Step 1: add new column (compatible with current code)
Step 2: app starts writing to old AND new column
Step 3: backfill the new column
Step 4: app reads from the new column
Step 5: stop writing to the old
Step 6: drop the old

Each step is a separate deploy.

2. Never add NOT NULL without a default to a big table.

Total lock. App freezes.

3. Watch out for ALTER TABLE on tables with millions of rows.

Use pg_repack, strong_migrations gem, or strategies specific to your database.

The code graveyard

Before refactoring, find out what can die.

Tools:

rubocop with Lint/UselessAssignment
coverage running in production (coverband gem)
endpoint usage logs (if nobody's called it in 6 months, consider deleting)

Refactoring dead code is wasted effort.

Delete first.

What not to do

Rewrite from scratch without understanding the current system.
Refactor multiple areas in parallel (each becomes an infernal branch).
Refactor and add a feature in the same PR.
"Clean up" without regression tests.
Step outside the PR scope to "fix more things".

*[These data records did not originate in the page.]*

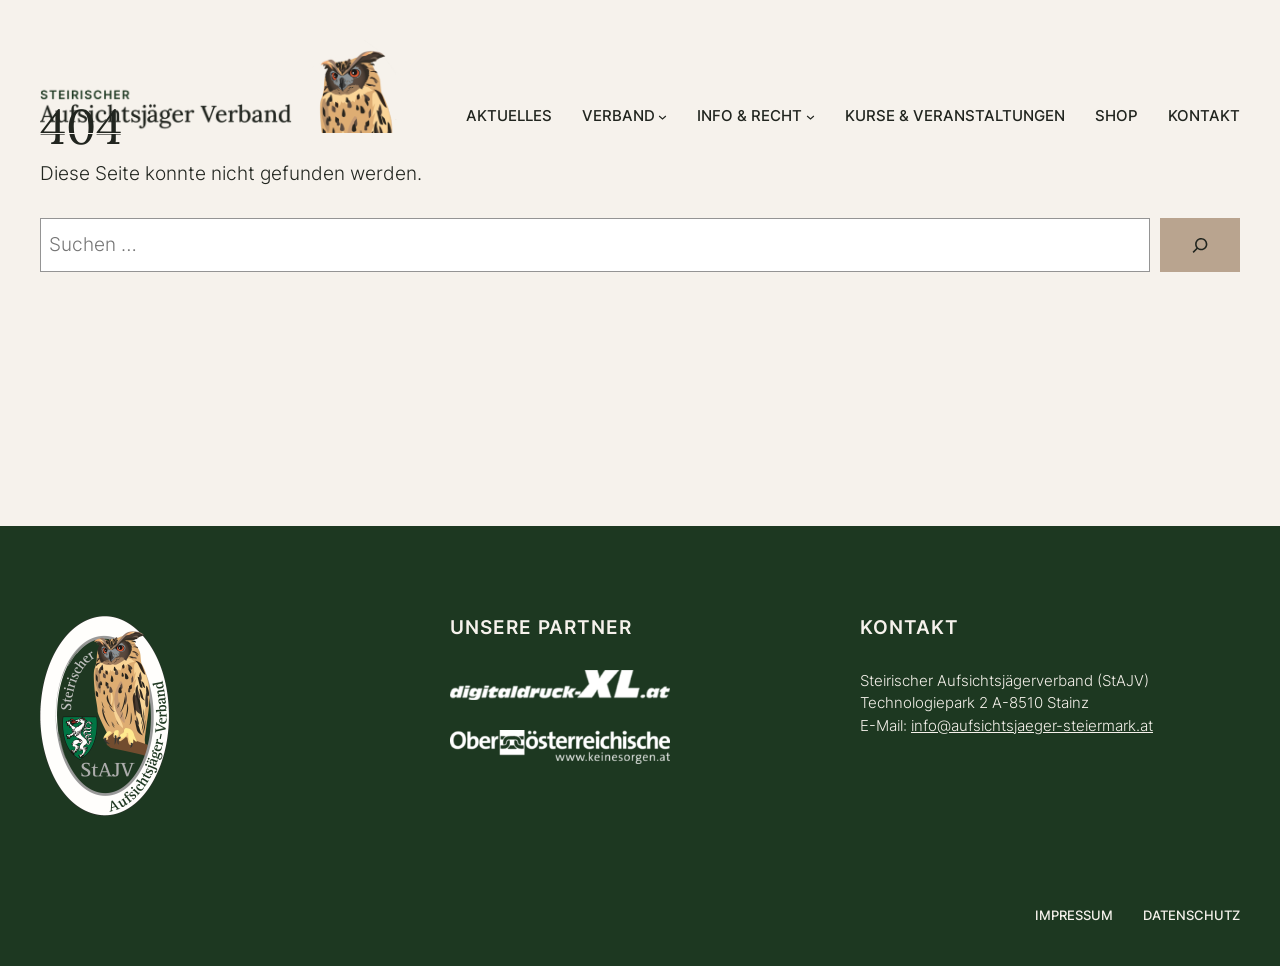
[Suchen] (1200, 245)
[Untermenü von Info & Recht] (810, 116)
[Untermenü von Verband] (662, 116)
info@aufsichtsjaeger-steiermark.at (1032, 725)
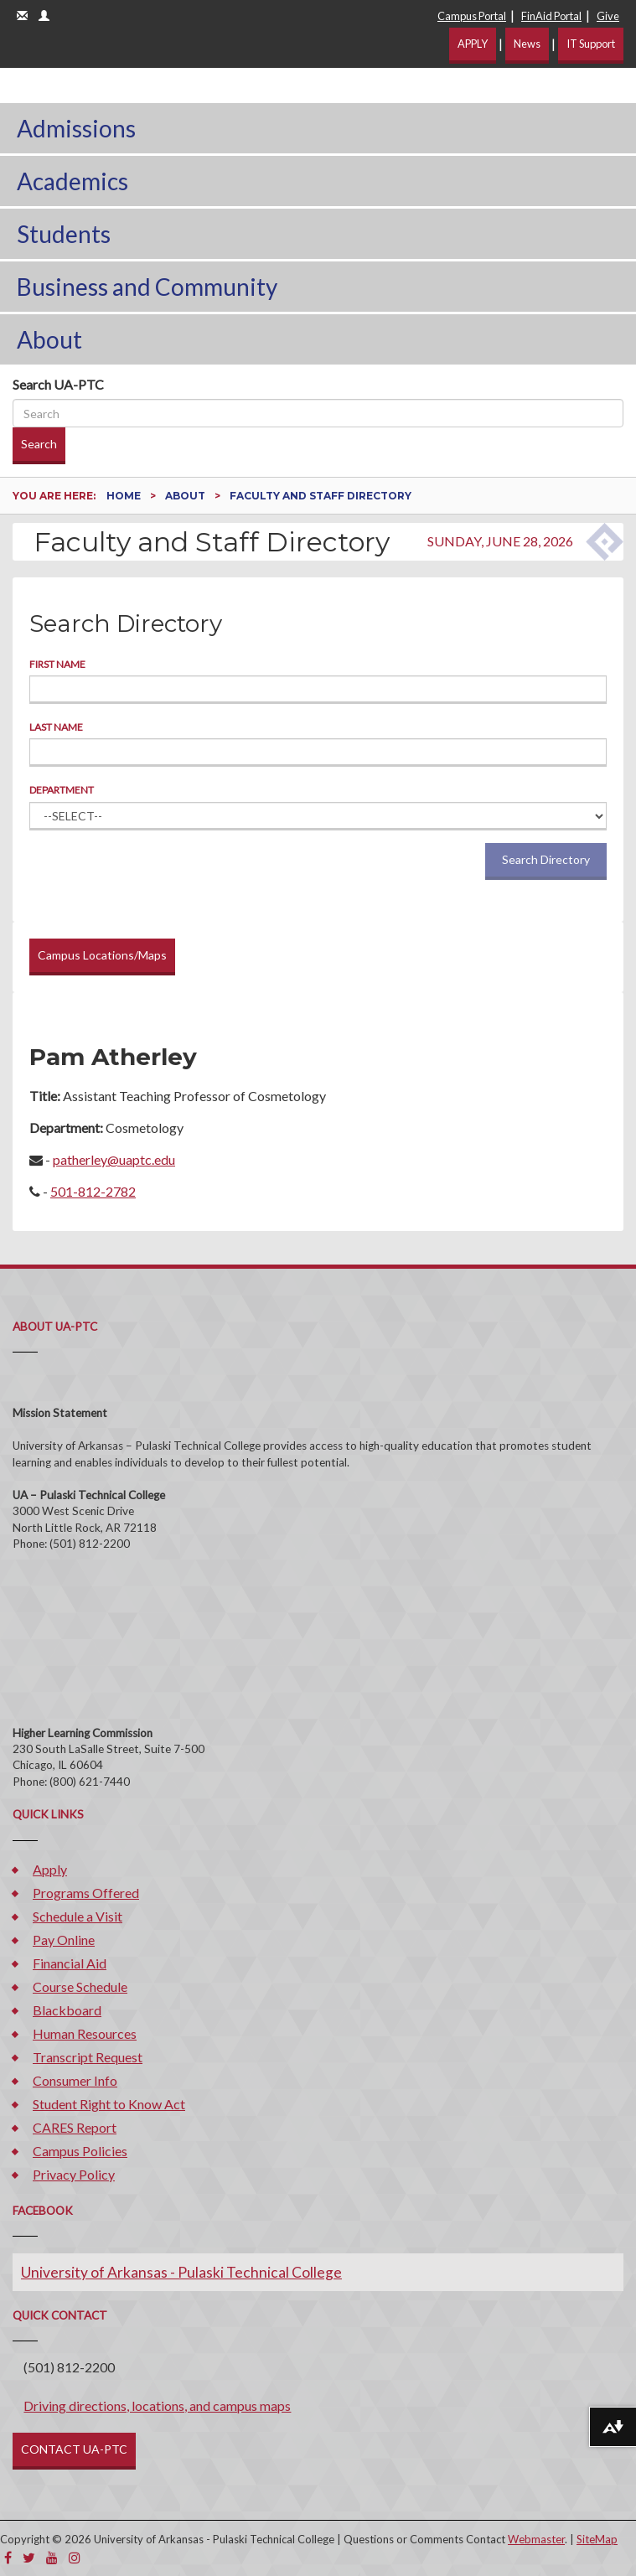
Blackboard (67, 2010)
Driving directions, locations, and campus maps (157, 2405)
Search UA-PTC (58, 384)
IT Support (590, 43)
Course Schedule (80, 1986)
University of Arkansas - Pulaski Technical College (181, 2272)
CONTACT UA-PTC (74, 2449)
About (49, 339)
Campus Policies (80, 2151)
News (527, 43)
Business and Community (147, 286)
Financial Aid (69, 1963)
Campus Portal (471, 16)
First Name (57, 664)
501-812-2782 (93, 1191)
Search (39, 444)
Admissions (76, 128)
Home (124, 495)
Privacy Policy (74, 2174)
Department (61, 790)
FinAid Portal (551, 16)
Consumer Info (75, 2080)
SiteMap (597, 2539)
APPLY (473, 43)
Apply (50, 1869)
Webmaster (536, 2539)
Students (64, 234)
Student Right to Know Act (109, 2104)
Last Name (56, 727)
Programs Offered (86, 1893)
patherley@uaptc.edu (114, 1159)
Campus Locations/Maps (102, 955)
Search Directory (546, 859)
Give (608, 16)
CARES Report (74, 2127)
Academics (72, 181)
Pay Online (64, 1940)
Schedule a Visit (77, 1916)
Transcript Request (87, 2057)
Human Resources (85, 2033)
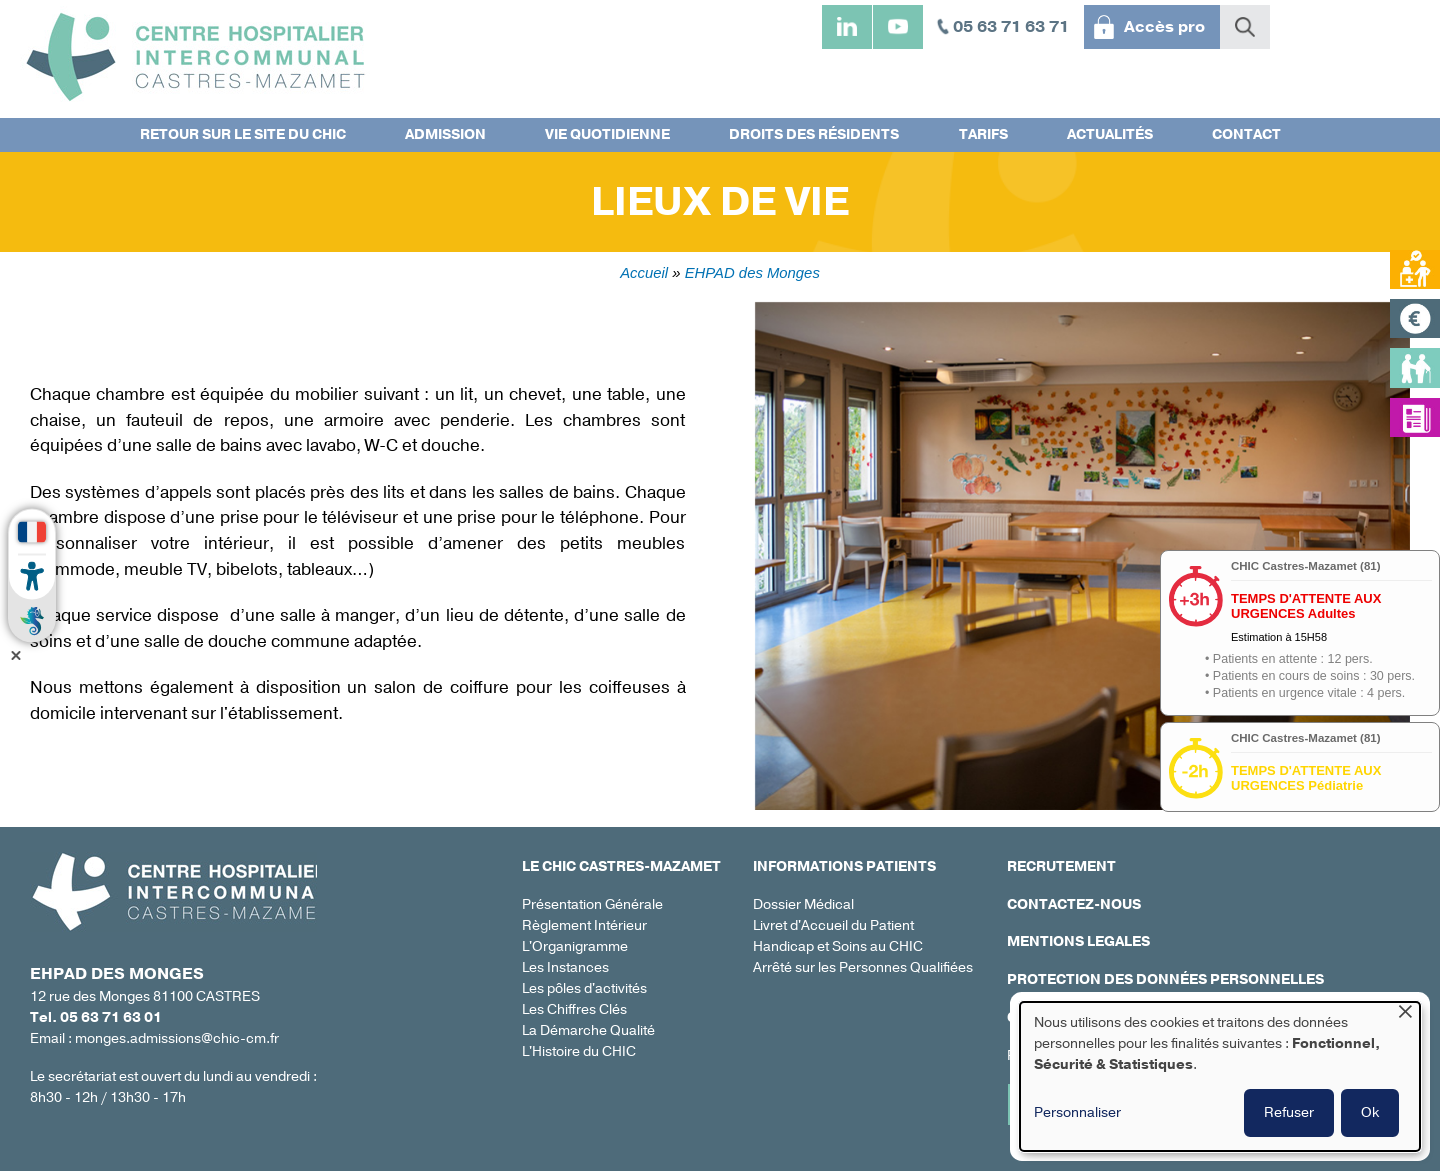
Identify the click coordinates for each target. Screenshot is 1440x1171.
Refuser (1289, 1112)
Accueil (644, 273)
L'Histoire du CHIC (579, 1051)
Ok (1370, 1112)
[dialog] (1220, 1076)
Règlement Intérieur (584, 925)
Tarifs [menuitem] (983, 134)
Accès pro (1164, 27)
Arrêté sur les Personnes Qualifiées (863, 967)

Refactoring is surgery. Not a cleanup.

Metrics to track

Before the refactor:

lead time (PR opened → production)
bug rate per area
onboarding time
coverage per context

After:

same metrics
compare
show leadership it was worth it

Without metrics, refactoring becomes "they keep messing with old code instead of shipping features".

And then you lose the political budget to continue.

The big shift

Refactoring a monolith isn't destroying and rebuilding.

It is:

choosing where there's real ROI
protecting with tests
changing in small pieces
using feature flags to de-risk
measuring before and after

People who follow this refactor huge monoliths with confidence.

People who ignore it rewrite thinking "it'll be fast" — and take 2 years on what should've been 3 months.

Conclusion

The monolith isn't the villain.

A poorly maintained monolith is.

Microservices aren't the solution. They're a trade-off with enormous costs — operational, complexity, latency, debugging.

Technical maturity is understanding that:

a well-built modular monolith beats badly-built microservices
consistent refactoring beats revolutionary rewrites
well-designed context beats service crap scattered around

Refactoring well is less about code and more about process discipline.

Whoever learns this changes their whole career.